** Work item **
Lines before the one with "This screenshot has width=2576, height=1426." are left out; return that line and all that follow it, exactly, through the end of the data.

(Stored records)
______________________________

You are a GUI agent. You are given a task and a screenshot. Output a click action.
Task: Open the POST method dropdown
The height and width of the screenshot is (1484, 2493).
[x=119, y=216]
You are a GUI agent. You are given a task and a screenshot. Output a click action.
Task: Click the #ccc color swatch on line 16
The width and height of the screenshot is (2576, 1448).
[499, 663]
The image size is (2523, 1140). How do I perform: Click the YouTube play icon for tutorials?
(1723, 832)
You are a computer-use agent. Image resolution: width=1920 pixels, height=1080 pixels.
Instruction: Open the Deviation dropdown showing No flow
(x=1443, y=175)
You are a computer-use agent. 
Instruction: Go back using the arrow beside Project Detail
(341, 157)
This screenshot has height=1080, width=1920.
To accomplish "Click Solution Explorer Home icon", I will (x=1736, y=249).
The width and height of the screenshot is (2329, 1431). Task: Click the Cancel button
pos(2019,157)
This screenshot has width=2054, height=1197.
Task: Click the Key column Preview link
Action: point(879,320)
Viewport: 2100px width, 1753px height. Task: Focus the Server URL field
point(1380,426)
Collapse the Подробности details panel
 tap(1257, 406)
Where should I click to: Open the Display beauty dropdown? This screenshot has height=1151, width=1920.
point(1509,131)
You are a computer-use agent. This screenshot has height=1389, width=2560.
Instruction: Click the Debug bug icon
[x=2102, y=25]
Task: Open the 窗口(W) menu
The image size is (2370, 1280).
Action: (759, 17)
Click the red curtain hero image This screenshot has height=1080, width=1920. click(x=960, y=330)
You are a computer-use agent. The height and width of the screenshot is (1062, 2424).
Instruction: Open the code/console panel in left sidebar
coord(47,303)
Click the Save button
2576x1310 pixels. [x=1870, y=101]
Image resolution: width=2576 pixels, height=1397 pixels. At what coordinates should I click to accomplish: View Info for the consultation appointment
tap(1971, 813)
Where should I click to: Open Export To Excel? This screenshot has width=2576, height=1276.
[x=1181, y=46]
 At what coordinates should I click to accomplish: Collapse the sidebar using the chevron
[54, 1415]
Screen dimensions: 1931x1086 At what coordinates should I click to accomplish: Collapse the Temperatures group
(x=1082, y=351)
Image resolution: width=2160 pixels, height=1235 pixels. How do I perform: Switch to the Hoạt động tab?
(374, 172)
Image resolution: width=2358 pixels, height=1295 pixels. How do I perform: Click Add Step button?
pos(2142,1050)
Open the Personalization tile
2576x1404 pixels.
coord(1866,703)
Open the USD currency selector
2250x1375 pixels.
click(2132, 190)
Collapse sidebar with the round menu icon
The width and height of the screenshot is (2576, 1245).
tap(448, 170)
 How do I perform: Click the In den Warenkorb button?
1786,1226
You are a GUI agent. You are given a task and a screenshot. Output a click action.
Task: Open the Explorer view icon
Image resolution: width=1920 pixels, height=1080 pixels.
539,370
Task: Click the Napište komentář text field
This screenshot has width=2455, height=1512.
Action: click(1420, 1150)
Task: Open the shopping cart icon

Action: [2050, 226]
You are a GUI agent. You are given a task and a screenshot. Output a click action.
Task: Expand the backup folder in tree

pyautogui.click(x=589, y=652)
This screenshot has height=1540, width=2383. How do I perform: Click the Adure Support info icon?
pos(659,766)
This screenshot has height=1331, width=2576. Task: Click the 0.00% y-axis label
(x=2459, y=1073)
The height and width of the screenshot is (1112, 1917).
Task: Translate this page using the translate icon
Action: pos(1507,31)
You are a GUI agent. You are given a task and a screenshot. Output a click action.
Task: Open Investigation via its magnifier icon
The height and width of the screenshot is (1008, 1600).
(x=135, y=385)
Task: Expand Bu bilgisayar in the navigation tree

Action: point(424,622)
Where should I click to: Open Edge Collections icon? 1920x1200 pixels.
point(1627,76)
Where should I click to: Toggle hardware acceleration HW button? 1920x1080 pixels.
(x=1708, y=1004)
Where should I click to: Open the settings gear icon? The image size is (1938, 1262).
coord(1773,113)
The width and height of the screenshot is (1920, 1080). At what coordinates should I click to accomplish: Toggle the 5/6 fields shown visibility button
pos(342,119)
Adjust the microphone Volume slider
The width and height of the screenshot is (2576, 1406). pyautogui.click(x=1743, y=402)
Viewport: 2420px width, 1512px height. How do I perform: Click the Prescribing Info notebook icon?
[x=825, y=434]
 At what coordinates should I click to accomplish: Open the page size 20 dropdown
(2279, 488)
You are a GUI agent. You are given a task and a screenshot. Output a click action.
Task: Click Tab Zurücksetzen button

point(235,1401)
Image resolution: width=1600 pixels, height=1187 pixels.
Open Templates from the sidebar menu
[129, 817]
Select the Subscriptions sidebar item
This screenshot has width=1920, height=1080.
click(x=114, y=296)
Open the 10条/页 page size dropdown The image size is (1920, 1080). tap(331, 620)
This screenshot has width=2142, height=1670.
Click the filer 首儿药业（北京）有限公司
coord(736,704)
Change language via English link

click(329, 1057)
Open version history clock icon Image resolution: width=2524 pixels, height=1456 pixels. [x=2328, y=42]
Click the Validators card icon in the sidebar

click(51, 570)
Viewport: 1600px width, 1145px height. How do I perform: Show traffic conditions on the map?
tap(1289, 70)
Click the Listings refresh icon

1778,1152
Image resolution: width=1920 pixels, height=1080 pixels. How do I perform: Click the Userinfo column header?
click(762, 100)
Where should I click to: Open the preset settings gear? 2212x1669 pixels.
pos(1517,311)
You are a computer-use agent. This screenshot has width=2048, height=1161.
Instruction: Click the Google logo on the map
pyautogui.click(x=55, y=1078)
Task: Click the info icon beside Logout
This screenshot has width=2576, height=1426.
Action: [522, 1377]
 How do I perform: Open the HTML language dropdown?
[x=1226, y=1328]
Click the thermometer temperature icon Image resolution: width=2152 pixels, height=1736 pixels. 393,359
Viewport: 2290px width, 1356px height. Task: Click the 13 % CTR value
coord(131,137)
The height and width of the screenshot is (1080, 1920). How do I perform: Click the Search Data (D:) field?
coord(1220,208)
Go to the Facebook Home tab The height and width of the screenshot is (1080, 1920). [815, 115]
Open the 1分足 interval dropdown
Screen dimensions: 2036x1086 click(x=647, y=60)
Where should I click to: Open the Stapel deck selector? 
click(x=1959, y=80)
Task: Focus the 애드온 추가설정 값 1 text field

______________________________

** Exercise response **
This screenshot has width=2576, height=1426.
Action: [522, 1377]
 How do I perform: Open the HTML language dropdown?
[x=1226, y=1328]
Click the thermometer temperature icon Image resolution: width=2152 pixels, height=1736 pixels. 393,359
Viewport: 2290px width, 1356px height. Task: Click the 13 % CTR value
coord(131,137)
The height and width of the screenshot is (1080, 1920). How do I perform: Click the Search Data (D:) field?
coord(1220,208)
Go to the Facebook Home tab The height and width of the screenshot is (1080, 1920). [815, 115]
Open the 1分足 interval dropdown
Screen dimensions: 2036x1086 click(x=647, y=60)
Where should I click to: Open the Stapel deck selector? 
click(x=1959, y=80)
Task: Focus the 애드온 추가설정 값 1 text field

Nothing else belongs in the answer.